8) Lernbereitschaft. Das heißt: bereit sein, Neues zu lernen. In der Schule und der Ausbildung gehört das dazu. Aber auch im Beruf muss man ständig weiterlernen. Du bist neugierig auf neue Entwicklungen. Du lernst gerne dazu, auch wenn es anstrengend ist und Zeit kostet. Und du bist offen gegenüber Veränderungen.
9) Teamfähigkeit. Das bedeutet: eine Aufgabe oder ein Projekt gemeinsam mit anderen gut durchführen.

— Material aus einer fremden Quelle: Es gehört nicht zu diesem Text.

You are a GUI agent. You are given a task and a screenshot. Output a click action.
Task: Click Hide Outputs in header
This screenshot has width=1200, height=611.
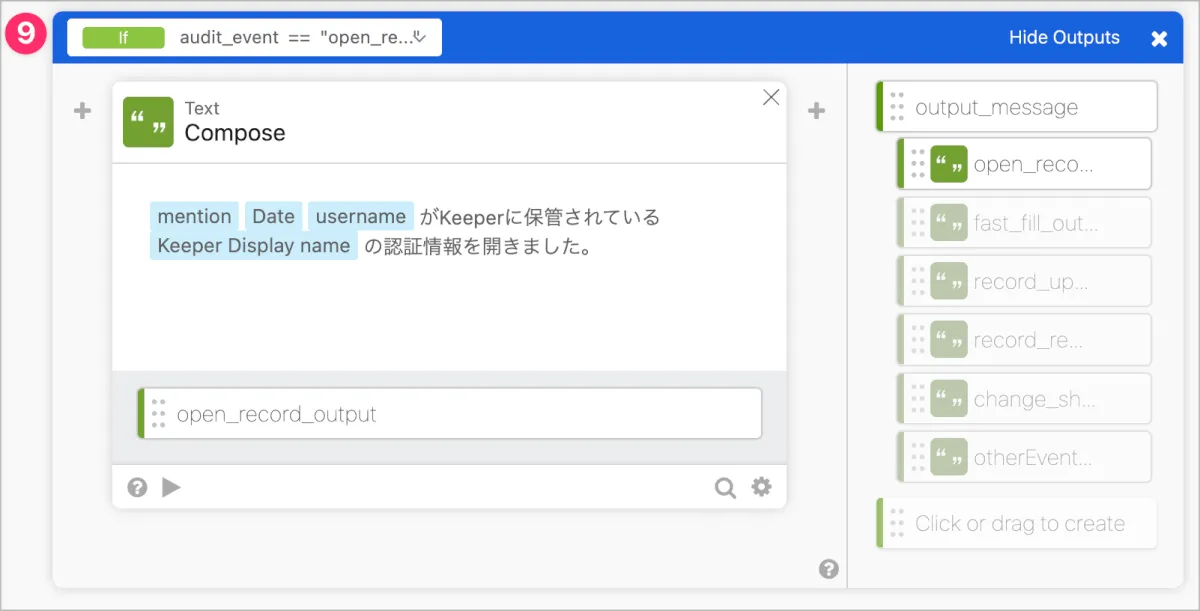pyautogui.click(x=1064, y=38)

Man plant gemeinsam, packt zusammen an. Du bringst dich selbst aktiv ein und erledigst deine Aufgaben. Im Team hilft einer dem anderen. Jeder kann sich auf den anderen verlassen. Du fühlst dich für die gemeinsame Arbeit verantwortlich. Und wenn dich mal jemand kritisiert, bist du nicht beleidigt.
10) Zuverlässigkeit. Das heißt: man kann sich auf dich verlassen. Du erledigst deine Aufgaben rechtzeitig und aktiv. Auch Pünktlichkeit gehört dazu. Und wenn etwas schief läuft, sagst du Bescheid.
Übung 8. Beantworten Sie die Fragen.
1. Welche Berufe waren vor einigen Jahren populär?
2. Was ist der Schlüssel zum Erfolg in Ausbildung und Beruf?
3. Worauf legen die Arbeitgeber besonders viel Wert?
4. Welche Schlüsselqualifikationen kann man in diesem Text im Überblick finden?
5. Was zählt man zur Ausdauer?
6. Was gehört zur Belastbarkeit?
7. Was bedeutet „Flexibilität haben“?
8. Wie können Sie Konzentrationsfähigkeit bestimmen?
9. Was bedeutet die Teamfähigkeit?
10. Was gehört zur Zuverlässigkeit?
Übung 9. Wie passen die Aussagen zum Text?
1. Schlüsselqualifikationen spielen eine wichtige Rolle in fast allen Berufen.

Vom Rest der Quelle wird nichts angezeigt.